Bir kırılma noktası atlattım ben, bir kırılma noktası atlatır herkes. Başka da bir kırılma noktası olmaz, hayat tek bir ândan ibaret, o ânı yaşamaktan. Aslında bir kırılma noktası atlatamadım ben, esir kaldım, kırılma noktasındayım, kırılıyorum. Tutunduğumuz şeyde kırılıyoruz. Hayatımız bir kırılma noktasından ibaret.
Ardıç kırılma diye bir şey varsa bence o da ilkinin hatırlatılmasıdır; yeni kırılmalar diye bir şey olamaz, ilk kırılma yeterince güçlüyse. Bu kırılmadan sonra insan sadece kırılmanın kendisine tutunabiliyor, uzanan tüm eller bu kırılmaya ait. Bazı şeylerin vefakâr olduğu su götürmez bir gerçek, tüm kırılganlıklar da vefalıdır, insanın peşini bırakmaz, belki bu da güzel bir şeydir, sürekli kendini hatırlatan şeyler.
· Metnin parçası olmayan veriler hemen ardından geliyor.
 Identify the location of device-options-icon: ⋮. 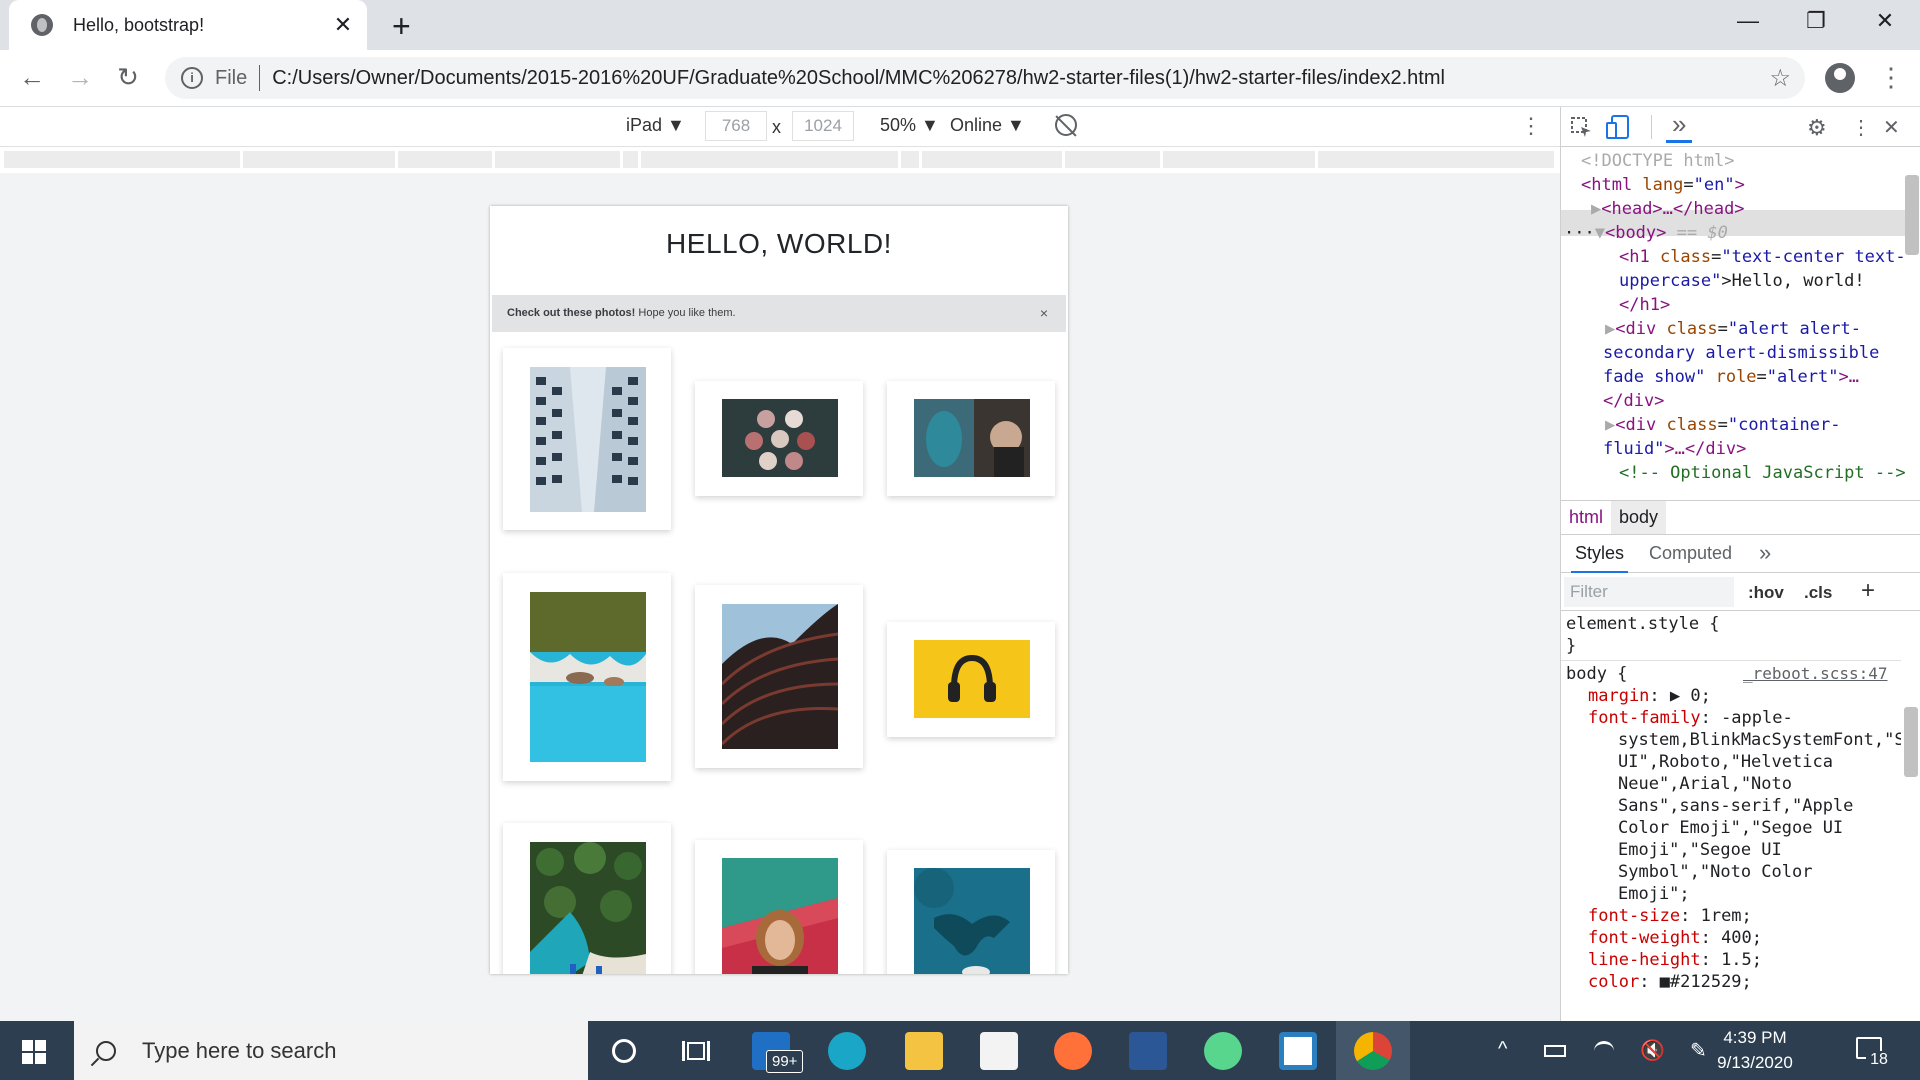
(1531, 126).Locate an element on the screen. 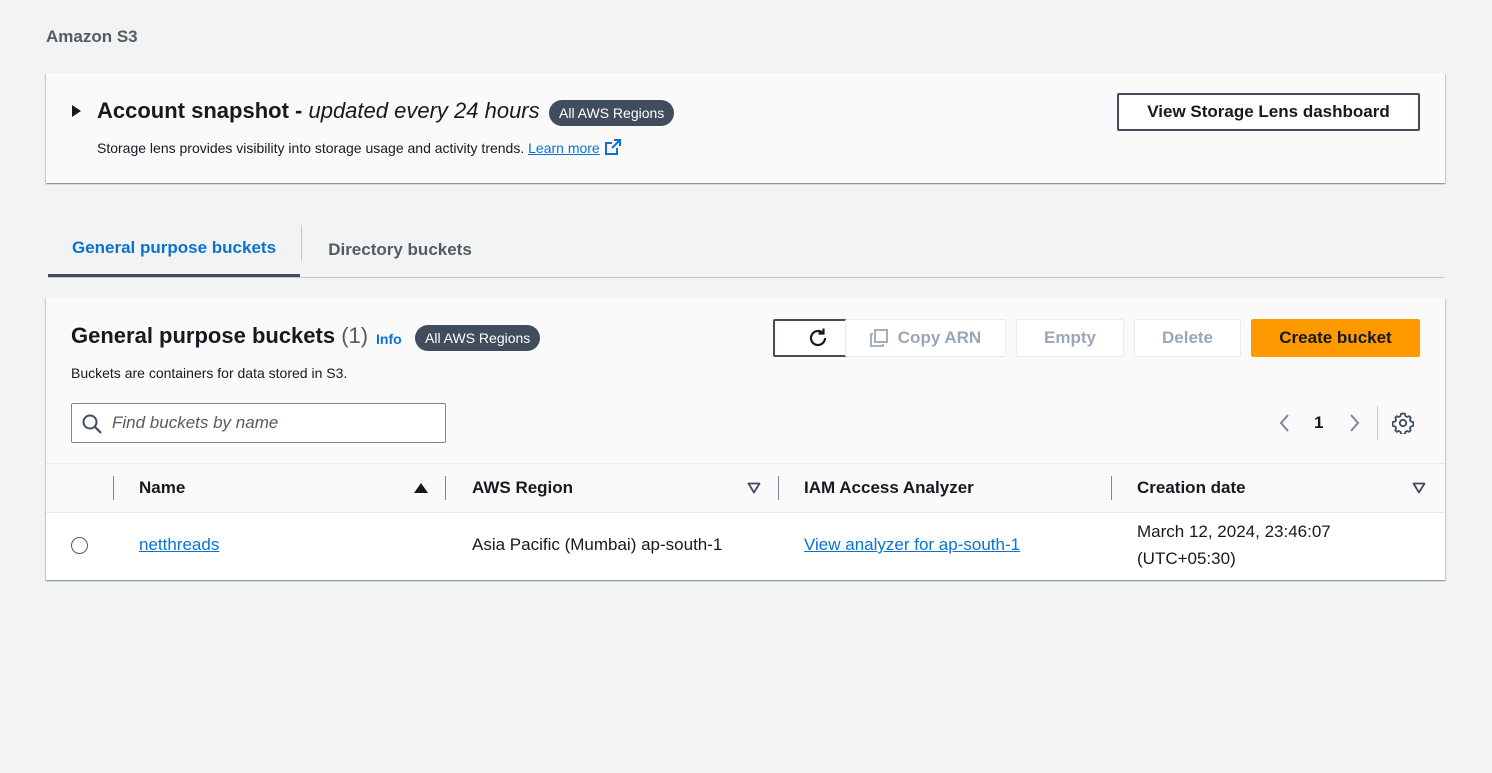 The image size is (1492, 773). panel-title: General purpose buckets (1) is located at coordinates (220, 336).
Ben bir kırılma noktasında durmuş tüm bu ne olduğunu bilmediğim şeylerin sonlanmasını bekliyorum. Sonlandıracak güçten yoksunum, ben herhangi bir güçten yoksun olanlardanım. Kırılma noktam, hayatım, kırıldıkça kırılıyor, ardıçlar çok etkili, içimde kırılmayan bir yer kalmadı.
Göğsümde dört nala at koşturan ve her şeyi yakıp yıkan Cengiz Han'lar var.
Göğsümde dört nala at koşturan ve her şeyi yakıp yıkan Cengiz Han'lar var.